# Substitute for Cork



## OHNOIMONFIRE (Sep 13, 2012)

Hey Guys,

I'm working on making some wooden coasters for the house and the plans I drew up would use 1/4" cork board for the actual part the drink glass sits on. I'm having trouble finding 1/4" sheets of cork...

What sort of substitions could I use for this that will also be water-ring resistant? Cheaper would be better too.

I was thinking maybe 1/4" MDF sealed with water-based poly?

Thanks.


----------



## anoldlady (Aug 19, 2010)

Maybe a ceramic or slate tile? You can usually find these pretty cheap on sale at the home depot or lowes. Or maybe a piece of short shag carpet perhaps? Or maybe a piece of unfinished cedar or some other soft wood that would help to soak up the condensation?


----------



## cabinetman (Jul 5, 2007)

If there is an insulation company in your area, they usually have several varieties of cork. Or, an office supply.









 







.


----------



## OHNOIMONFIRE (Sep 13, 2012)

cabinetman said:


> If there is an insulation company in your area, they usually have several varieties of cork. Or, an office supply.
> 
> 
> 
> ...


Thanks Cabby. I found some thin cork sheets at an office supply place. I'm going to use those as a backup. First, I'm going to try sanding down some particleboard and sealing it with modpodge to see what happens.


----------



## Dodis (Feb 25, 2013)

Been lurking for a little while... This post prompted me to go ahead and sign up. :thumbsup:

Since I see so much cork around (here) in different formats, I figured it should be fairly easy to find. But I have seen other things that should be and I never can find them when I need them!

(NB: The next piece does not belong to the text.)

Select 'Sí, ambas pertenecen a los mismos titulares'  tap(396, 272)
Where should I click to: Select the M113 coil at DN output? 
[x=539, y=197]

How about this: http://www.homedepot.com/h_d1/N-5yc...Id=10053&langId=-1&keyword=cork&storeId=10051
Already 4" diameter, or...

http://www.homedepot.com/h_d1/N-5yc...Id=10053&langId=-1&keyword=cork&storeId=10051
4' x 18" and self-adhesive.

Plus there were too many different styles of cork flooring tiles to mention...


----------



## Brian T. (Dec 19, 2012)

Sheet cork seems to have turned up in a bunch of different places but "here today, gone tomorrow."
I neded a big drawing board so got a piece (1/4"?) to glue onto one side of 1/2" plywood. Canvas on the other side to hold full, 22" x 30" watercolor paper. All I remember was that it came on a roll.
Office supply.
Printing & art supplies store
Craft store (Michael's)
Hardware store
Flooring & wall coverings store (tiles that you could cut). Some are plain, some have adhesive backing.


----------



## RogerInColorado (Jan 16, 2013)

Here is a company that offers (among other things) both round and square precut coaster cork in several thicknesses. http://www.widgetco.com/round-cork-coasters


----------



## OHNOIMONFIRE (Sep 13, 2012)

RogerInColorado said:


> Here is a company that offers (among other things) both round and square precut coaster cork in several thicknesses. http://www.widgetco.com/round-cork-coasters


Wow! Spot on. Thanks Roger.


----------